Un melting pot che quasi esplode in “From Four Til’ Late”: qui il ritmo trascinante della batteria, il dobro del chitarrista sardo, la kora e il tipico suono orientale dell’hag drum, confluiscono in uno splendido brano dal suono onirico, dove anche l’elettrica di Piu si scatena. Se in “They’re Red Hot” i suoni dell’Africa si uniscono alla tradizione popolare italiana grazie all’accordion di Antonello Salis, per una versione davvero coraggiosa della celebre canzone, in “Stones In My Passway” passato e presente si incrociano in un brano completamente elettrico, con la chitarra di Piu che lotta con gli scratches di Dj Cris. Non mancano all’appello anche i due grandi classici del repertorio di Johnson: “Crossroad Blues” è riproposta con un accompagnamento ritmico che alla batteria affianca le percussioni africane, con il chitarrista sardo che si alterna a lap steel, oud ed elettrica, producendosi in un assolo infuocato, mentre in “Love In Vain” percussioni afro e sarde, fisarmonica e whistle irlandese, riportano il brano alla sua origine acustica, con un’altra bellissima prova di Piu alla voce: pochi in Italia oggi cantano il blues come lui.

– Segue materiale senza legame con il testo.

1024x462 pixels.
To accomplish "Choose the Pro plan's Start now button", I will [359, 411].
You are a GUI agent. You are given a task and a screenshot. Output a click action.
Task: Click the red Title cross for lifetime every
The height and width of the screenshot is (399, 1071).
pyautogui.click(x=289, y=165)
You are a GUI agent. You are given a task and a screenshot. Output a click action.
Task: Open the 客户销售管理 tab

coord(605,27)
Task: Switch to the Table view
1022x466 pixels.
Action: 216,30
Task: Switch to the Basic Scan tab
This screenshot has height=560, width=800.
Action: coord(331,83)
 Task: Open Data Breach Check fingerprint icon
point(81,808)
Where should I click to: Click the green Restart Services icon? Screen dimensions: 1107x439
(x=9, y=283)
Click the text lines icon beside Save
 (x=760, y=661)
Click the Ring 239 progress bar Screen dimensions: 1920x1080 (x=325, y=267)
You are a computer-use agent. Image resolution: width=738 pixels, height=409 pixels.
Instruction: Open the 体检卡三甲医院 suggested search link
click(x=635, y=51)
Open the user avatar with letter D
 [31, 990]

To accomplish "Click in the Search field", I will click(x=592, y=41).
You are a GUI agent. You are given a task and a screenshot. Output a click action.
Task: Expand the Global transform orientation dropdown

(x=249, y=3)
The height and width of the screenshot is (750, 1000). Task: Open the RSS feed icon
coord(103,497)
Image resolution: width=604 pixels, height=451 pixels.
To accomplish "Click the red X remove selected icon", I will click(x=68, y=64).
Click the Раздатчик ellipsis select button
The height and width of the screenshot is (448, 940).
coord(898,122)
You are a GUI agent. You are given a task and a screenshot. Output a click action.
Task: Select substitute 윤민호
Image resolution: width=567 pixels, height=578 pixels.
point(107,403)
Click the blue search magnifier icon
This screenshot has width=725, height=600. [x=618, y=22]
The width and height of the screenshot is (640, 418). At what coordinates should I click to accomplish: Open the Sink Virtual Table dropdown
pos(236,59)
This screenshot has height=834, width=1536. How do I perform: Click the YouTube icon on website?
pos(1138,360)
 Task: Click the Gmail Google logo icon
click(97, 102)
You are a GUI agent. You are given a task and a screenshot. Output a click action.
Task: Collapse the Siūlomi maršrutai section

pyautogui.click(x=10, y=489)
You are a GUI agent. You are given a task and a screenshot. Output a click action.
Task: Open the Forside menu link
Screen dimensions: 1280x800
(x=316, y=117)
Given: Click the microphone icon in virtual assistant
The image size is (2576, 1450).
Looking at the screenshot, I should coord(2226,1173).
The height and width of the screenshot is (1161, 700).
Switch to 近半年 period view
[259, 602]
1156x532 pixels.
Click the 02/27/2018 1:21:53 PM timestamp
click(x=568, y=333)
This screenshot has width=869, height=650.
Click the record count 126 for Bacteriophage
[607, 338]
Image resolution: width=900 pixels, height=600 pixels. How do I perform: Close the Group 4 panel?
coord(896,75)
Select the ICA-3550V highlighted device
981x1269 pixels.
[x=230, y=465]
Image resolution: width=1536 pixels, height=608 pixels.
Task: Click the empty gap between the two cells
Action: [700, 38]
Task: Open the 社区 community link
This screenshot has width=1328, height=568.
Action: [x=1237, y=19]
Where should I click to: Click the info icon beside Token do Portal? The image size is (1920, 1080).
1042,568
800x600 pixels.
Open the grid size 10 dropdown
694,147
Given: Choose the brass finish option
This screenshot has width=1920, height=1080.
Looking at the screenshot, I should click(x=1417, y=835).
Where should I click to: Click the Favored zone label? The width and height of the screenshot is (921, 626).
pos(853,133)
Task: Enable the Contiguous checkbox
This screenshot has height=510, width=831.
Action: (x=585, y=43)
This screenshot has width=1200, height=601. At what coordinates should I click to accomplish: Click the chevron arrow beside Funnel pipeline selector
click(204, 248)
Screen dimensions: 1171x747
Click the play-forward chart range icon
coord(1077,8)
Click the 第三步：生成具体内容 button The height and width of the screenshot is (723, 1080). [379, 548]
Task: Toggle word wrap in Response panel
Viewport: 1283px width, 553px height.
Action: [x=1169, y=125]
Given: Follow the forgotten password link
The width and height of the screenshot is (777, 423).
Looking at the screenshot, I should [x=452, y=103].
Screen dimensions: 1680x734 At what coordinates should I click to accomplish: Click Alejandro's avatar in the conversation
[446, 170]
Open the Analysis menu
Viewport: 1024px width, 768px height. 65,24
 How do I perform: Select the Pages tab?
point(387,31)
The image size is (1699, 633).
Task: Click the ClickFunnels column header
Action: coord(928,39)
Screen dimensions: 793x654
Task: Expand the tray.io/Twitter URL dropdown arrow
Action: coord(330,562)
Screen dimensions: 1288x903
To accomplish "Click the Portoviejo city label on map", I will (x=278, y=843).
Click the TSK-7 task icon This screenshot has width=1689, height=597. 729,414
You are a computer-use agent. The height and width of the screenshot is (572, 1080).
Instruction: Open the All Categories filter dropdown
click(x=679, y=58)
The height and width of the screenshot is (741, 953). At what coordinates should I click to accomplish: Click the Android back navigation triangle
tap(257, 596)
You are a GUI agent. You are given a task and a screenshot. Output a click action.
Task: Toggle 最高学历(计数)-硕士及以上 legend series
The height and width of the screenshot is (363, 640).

Accompagnato da uno stuolo di musicisti che apportano al disco una notevole ricchezza di suoni (Antonello Salis, Gavino Murgia, Gino Marielli dei Tazenda, Marco Pandolfi, Bruno Piccinnu e Franziscu Pilu dei Cordas et Cannas, Paolo Succu, Gavino Riva, Alessandro Quartu, Fabrizio Leoni, Giuseppe Loriga, Lino Muoio, Gianfranco Marongiu, Stefano Romano, Jally Tamba, Silvio Centamore, Francesco Ogana, DJ Cris), Francesco Piu si alterna tra chitarra, bouzouki, oud, dobro e lap steel, creando un disco che non è solo un omaggio a Robert Johnson, e neanche un semplice omaggio al blues, ma un omaggio alla musica delle radici, che unendo il blues alla musica africana e mediterranea riporta la musica popolare alle sue origini, quasi un blues degli anni 2000. Un lavoro coraggioso, che può realizzare solo chi ha una profonda conoscenza del blues e una padronanza della musica a 360 gradi. Francesco Piu si conferma uno straordinario bluesman, e “Crossing” uno dei migliori dischi di blues del 2019.